-- SOURCE INFORMATION follows --
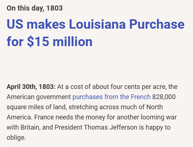The width and height of the screenshot is (193, 147).
Task: Click the final word 'oblige.'
Action: [16, 138]
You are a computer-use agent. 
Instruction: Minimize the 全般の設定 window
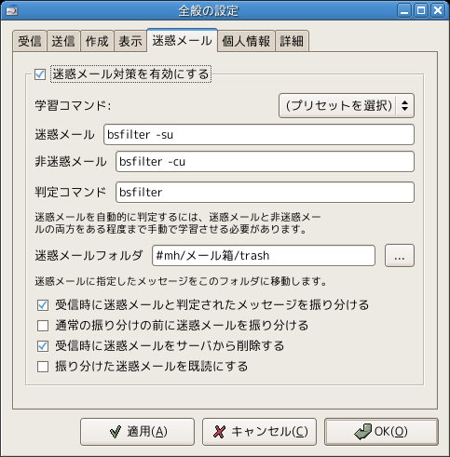click(x=404, y=11)
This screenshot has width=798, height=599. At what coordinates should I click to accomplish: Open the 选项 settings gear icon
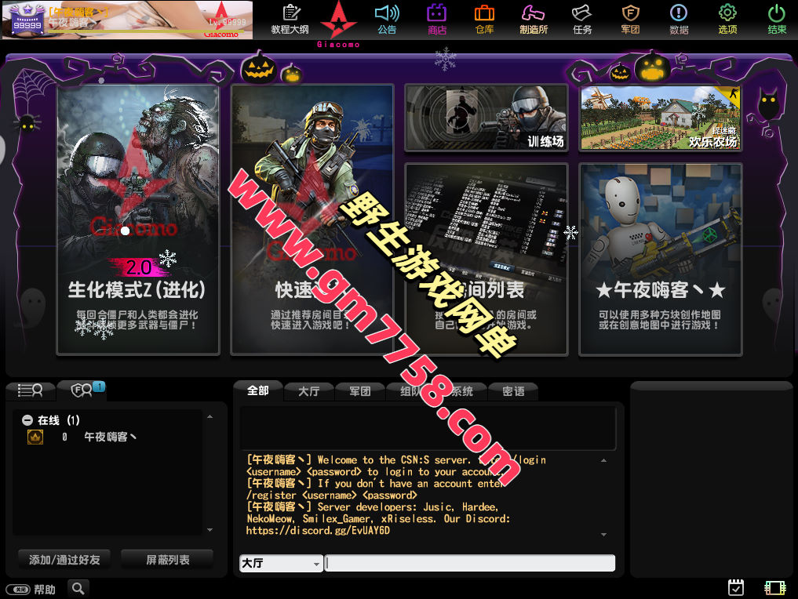tap(727, 21)
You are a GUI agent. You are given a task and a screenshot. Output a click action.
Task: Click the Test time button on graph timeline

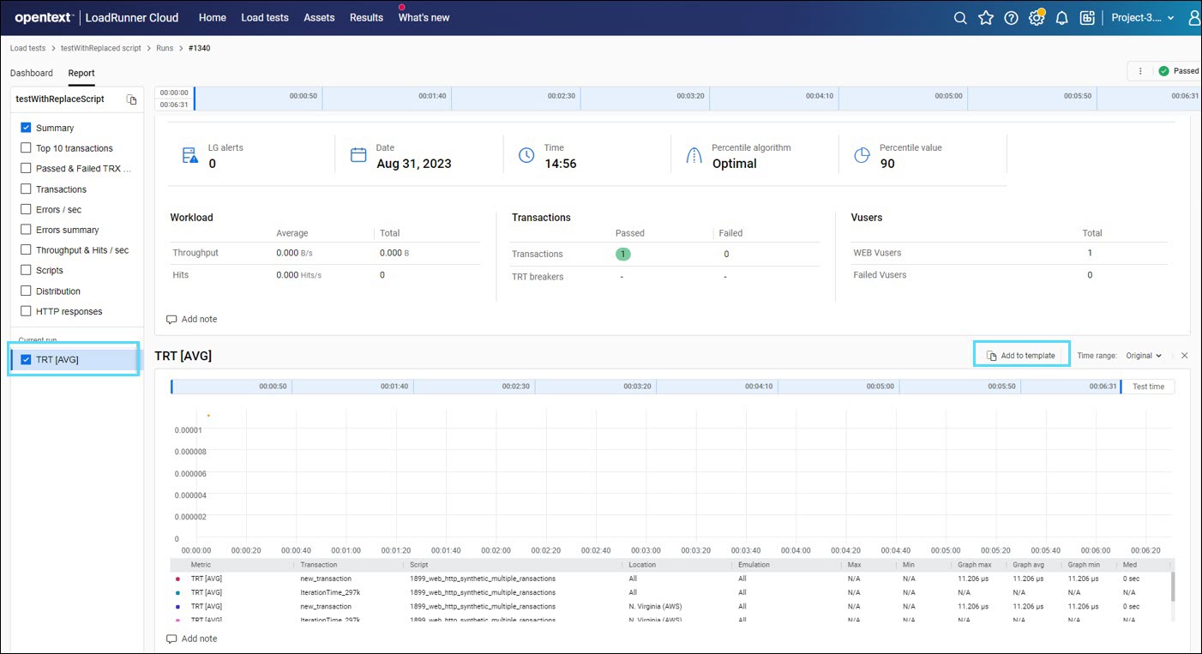click(1148, 387)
-- SOURCE INFORMATION concluded --
How many lines of the listing above include the word "agent"? State the number and nothing else.

SOLVED EXERCISE: 2